ABOUT THIS TASK - An exact copy of each record is required.

DATA EXCERPTS -
=== Begin Enclosure ===

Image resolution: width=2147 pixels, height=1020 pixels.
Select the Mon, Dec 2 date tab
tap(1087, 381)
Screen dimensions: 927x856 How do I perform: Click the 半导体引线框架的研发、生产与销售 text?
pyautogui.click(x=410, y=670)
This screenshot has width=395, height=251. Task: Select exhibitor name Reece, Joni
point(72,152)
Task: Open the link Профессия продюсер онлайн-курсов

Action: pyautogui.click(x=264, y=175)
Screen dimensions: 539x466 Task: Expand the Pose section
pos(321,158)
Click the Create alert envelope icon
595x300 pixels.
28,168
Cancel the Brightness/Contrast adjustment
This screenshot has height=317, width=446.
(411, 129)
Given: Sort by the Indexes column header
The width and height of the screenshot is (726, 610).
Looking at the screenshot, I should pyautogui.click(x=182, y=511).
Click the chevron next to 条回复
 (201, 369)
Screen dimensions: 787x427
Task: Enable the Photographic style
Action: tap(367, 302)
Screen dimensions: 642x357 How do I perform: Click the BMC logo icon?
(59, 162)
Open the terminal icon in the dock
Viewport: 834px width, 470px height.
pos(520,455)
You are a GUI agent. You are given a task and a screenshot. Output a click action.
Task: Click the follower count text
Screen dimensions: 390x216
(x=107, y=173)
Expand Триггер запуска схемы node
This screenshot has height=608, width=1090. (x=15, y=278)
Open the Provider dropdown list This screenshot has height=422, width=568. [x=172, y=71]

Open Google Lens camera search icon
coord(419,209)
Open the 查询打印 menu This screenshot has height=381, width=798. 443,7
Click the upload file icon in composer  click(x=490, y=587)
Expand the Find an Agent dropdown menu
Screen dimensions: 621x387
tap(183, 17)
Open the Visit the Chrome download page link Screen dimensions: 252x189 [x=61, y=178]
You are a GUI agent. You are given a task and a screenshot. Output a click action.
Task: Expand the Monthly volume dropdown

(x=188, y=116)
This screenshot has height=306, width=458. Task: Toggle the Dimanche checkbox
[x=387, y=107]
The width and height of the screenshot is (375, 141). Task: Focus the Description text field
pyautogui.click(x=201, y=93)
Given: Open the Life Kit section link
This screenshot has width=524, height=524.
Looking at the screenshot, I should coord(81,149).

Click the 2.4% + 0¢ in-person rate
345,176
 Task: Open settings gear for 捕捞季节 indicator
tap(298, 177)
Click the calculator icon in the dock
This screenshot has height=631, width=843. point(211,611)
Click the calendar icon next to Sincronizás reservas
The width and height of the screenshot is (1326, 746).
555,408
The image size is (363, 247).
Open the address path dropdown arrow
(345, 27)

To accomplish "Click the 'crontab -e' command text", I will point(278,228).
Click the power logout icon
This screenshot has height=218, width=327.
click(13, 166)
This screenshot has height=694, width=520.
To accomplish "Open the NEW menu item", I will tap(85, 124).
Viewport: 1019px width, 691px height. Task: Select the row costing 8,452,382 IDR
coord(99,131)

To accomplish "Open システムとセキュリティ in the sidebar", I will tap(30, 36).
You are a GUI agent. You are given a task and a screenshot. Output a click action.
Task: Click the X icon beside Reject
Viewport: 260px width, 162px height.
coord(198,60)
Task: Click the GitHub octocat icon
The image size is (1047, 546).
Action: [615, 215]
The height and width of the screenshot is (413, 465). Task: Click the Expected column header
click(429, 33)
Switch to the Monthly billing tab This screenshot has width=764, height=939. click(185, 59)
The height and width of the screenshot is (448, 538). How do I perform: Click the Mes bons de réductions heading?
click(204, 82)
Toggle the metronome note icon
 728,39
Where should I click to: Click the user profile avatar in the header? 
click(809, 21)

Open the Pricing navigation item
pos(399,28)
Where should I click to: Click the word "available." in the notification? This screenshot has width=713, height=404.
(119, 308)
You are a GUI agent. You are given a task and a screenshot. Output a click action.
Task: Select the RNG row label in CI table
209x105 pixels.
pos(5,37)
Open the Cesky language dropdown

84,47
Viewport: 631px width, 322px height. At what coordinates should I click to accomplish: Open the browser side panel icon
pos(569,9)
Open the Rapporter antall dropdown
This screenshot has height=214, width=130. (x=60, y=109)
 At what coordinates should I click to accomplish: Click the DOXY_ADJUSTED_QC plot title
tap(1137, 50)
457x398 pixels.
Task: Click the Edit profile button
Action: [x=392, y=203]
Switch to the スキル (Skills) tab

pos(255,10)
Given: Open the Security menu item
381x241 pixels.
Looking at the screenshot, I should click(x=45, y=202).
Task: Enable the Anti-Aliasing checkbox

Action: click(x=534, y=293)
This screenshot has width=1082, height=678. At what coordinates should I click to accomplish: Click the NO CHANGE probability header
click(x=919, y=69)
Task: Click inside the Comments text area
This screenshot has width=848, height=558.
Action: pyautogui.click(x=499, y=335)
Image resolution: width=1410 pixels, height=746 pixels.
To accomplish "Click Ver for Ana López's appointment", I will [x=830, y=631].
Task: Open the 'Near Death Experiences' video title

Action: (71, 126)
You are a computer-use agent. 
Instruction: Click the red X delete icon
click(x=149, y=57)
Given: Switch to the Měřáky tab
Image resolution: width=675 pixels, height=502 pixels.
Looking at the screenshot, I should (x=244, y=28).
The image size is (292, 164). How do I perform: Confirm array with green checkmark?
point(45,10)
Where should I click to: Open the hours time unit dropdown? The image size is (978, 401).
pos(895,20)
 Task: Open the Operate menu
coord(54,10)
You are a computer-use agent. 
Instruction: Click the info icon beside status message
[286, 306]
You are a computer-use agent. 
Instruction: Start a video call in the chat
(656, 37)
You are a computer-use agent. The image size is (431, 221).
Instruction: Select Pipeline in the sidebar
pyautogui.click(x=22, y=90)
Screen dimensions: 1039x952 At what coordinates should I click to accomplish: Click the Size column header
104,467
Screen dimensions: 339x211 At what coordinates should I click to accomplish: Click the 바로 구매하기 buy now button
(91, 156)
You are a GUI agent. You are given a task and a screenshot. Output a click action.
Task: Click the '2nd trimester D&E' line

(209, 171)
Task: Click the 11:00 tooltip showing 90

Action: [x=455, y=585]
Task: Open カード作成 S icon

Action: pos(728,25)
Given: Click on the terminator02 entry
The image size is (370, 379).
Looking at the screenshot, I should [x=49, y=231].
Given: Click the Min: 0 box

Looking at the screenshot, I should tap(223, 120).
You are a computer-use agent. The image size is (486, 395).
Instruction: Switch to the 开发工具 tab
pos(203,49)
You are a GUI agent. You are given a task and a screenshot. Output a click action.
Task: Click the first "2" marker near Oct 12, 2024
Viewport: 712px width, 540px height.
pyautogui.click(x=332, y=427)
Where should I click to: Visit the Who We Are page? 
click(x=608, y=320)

=== End Enclosure ===

EXERCISE SOLUTION -
Image resolution: width=2147 pixels, height=1020 pixels.
Select the Mon, Dec 2 date tab
tap(1087, 381)
Screen dimensions: 927x856 How do I perform: Click the 半导体引线框架的研发、生产与销售 text?
pyautogui.click(x=410, y=670)
This screenshot has width=395, height=251. Task: Select exhibitor name Reece, Joni
point(72,152)
Task: Open the link Профессия продюсер онлайн-курсов

Action: pyautogui.click(x=264, y=175)
Screen dimensions: 539x466 Task: Expand the Pose section
pos(321,158)
Click the Create alert envelope icon
595x300 pixels.
28,168
Cancel the Brightness/Contrast adjustment
This screenshot has height=317, width=446.
(411, 129)
Given: Sort by the Indexes column header
The width and height of the screenshot is (726, 610).
Looking at the screenshot, I should pyautogui.click(x=182, y=511).
Click the chevron next to 条回复
 (201, 369)
Screen dimensions: 787x427
Task: Enable the Photographic style
Action: tap(367, 302)
Screen dimensions: 642x357 How do I perform: Click the BMC logo icon?
(59, 162)
Open the terminal icon in the dock
Viewport: 834px width, 470px height.
pos(520,455)
You are a GUI agent. You are given a task and a screenshot. Output a click action.
Task: Click the follower count text
Screen dimensions: 390x216
(x=107, y=173)
Expand Триггер запуска схемы node
This screenshot has height=608, width=1090. (x=15, y=278)
Open the Provider dropdown list This screenshot has height=422, width=568. [x=172, y=71]

Open Google Lens camera search icon
coord(419,209)
Open the 查询打印 menu This screenshot has height=381, width=798. 443,7
Click the upload file icon in composer  click(x=490, y=587)
Expand the Find an Agent dropdown menu
Screen dimensions: 621x387
tap(183, 17)
Open the Visit the Chrome download page link Screen dimensions: 252x189 [x=61, y=178]
You are a GUI agent. You are given a task and a screenshot. Output a click action.
Task: Expand the Monthly volume dropdown

(x=188, y=116)
This screenshot has height=306, width=458. Task: Toggle the Dimanche checkbox
[x=387, y=107]
The width and height of the screenshot is (375, 141). Task: Focus the Description text field
pyautogui.click(x=201, y=93)
Given: Open the Life Kit section link
This screenshot has width=524, height=524.
Looking at the screenshot, I should coord(81,149).

Click the 2.4% + 0¢ in-person rate
345,176
 Task: Open settings gear for 捕捞季节 indicator
tap(298, 177)
Click the calculator icon in the dock
This screenshot has height=631, width=843. point(211,611)
Click the calendar icon next to Sincronizás reservas
The width and height of the screenshot is (1326, 746).
555,408
The image size is (363, 247).
Open the address path dropdown arrow
(345, 27)

To accomplish "Click the 'crontab -e' command text", I will point(278,228).
Click the power logout icon
This screenshot has height=218, width=327.
click(13, 166)
This screenshot has height=694, width=520.
To accomplish "Open the NEW menu item", I will tap(85, 124).
Viewport: 1019px width, 691px height. Task: Select the row costing 8,452,382 IDR
coord(99,131)

To accomplish "Open システムとセキュリティ in the sidebar", I will tap(30, 36).
You are a GUI agent. You are given a task and a screenshot. Output a click action.
Task: Click the X icon beside Reject
Viewport: 260px width, 162px height.
coord(198,60)
Task: Click the GitHub octocat icon
The image size is (1047, 546).
Action: [615, 215]
The height and width of the screenshot is (413, 465). Task: Click the Expected column header
click(429, 33)
Switch to the Monthly billing tab This screenshot has width=764, height=939. click(185, 59)
The height and width of the screenshot is (448, 538). How do I perform: Click the Mes bons de réductions heading?
click(204, 82)
Toggle the metronome note icon
 728,39
Where should I click to: Click the user profile avatar in the header? 
click(809, 21)

Open the Pricing navigation item
pos(399,28)
Where should I click to: Click the word "available." in the notification? This screenshot has width=713, height=404.
(119, 308)
You are a GUI agent. You are given a task and a screenshot. Output a click action.
Task: Select the RNG row label in CI table
209x105 pixels.
pos(5,37)
Open the Cesky language dropdown

84,47
Viewport: 631px width, 322px height. At what coordinates should I click to accomplish: Open the browser side panel icon
pos(569,9)
Open the Rapporter antall dropdown
This screenshot has height=214, width=130. (x=60, y=109)
 At what coordinates should I click to accomplish: Click the DOXY_ADJUSTED_QC plot title
tap(1137, 50)
457x398 pixels.
Task: Click the Edit profile button
Action: [x=392, y=203]
Switch to the スキル (Skills) tab

pos(255,10)
Given: Open the Security menu item
381x241 pixels.
Looking at the screenshot, I should click(x=45, y=202).
Task: Enable the Anti-Aliasing checkbox

Action: click(x=534, y=293)
This screenshot has width=1082, height=678. At what coordinates should I click to accomplish: Click the NO CHANGE probability header
click(x=919, y=69)
Task: Click inside the Comments text area
This screenshot has width=848, height=558.
Action: pyautogui.click(x=499, y=335)
Image resolution: width=1410 pixels, height=746 pixels.
To accomplish "Click Ver for Ana López's appointment", I will [x=830, y=631].
Task: Open the 'Near Death Experiences' video title

Action: (71, 126)
You are a computer-use agent. 
Instruction: Click the red X delete icon
click(x=149, y=57)
Given: Switch to the Měřáky tab
Image resolution: width=675 pixels, height=502 pixels.
Looking at the screenshot, I should (x=244, y=28).
The image size is (292, 164). How do I perform: Confirm array with green checkmark?
point(45,10)
Where should I click to: Open the hours time unit dropdown? The image size is (978, 401).
pos(895,20)
 Task: Open the Operate menu
coord(54,10)
You are a computer-use agent. 
Instruction: Click the info icon beside status message
[286, 306]
You are a computer-use agent. 
Instruction: Start a video call in the chat
(656, 37)
You are a computer-use agent. The image size is (431, 221).
Instruction: Select Pipeline in the sidebar
pyautogui.click(x=22, y=90)
Screen dimensions: 1039x952 At what coordinates should I click to accomplish: Click the Size column header
104,467
Screen dimensions: 339x211 At what coordinates should I click to accomplish: Click the 바로 구매하기 buy now button
(91, 156)
You are a GUI agent. You are given a task and a screenshot. Output a click action.
Task: Click the '2nd trimester D&E' line

(209, 171)
Task: Click the 11:00 tooltip showing 90

Action: [x=455, y=585]
Task: Open カード作成 S icon

Action: pos(728,25)
Given: Click on the terminator02 entry
The image size is (370, 379).
Looking at the screenshot, I should [x=49, y=231].
Given: Click the Min: 0 box

Looking at the screenshot, I should tap(223, 120).
You are a computer-use agent. The image size is (486, 395).
Instruction: Switch to the 开发工具 tab
pos(203,49)
You are a GUI agent. You are given a task and a screenshot. Output a click action.
Task: Click the first "2" marker near Oct 12, 2024
Viewport: 712px width, 540px height.
pyautogui.click(x=332, y=427)
Where should I click to: Visit the Who We Are page? 
click(x=608, y=320)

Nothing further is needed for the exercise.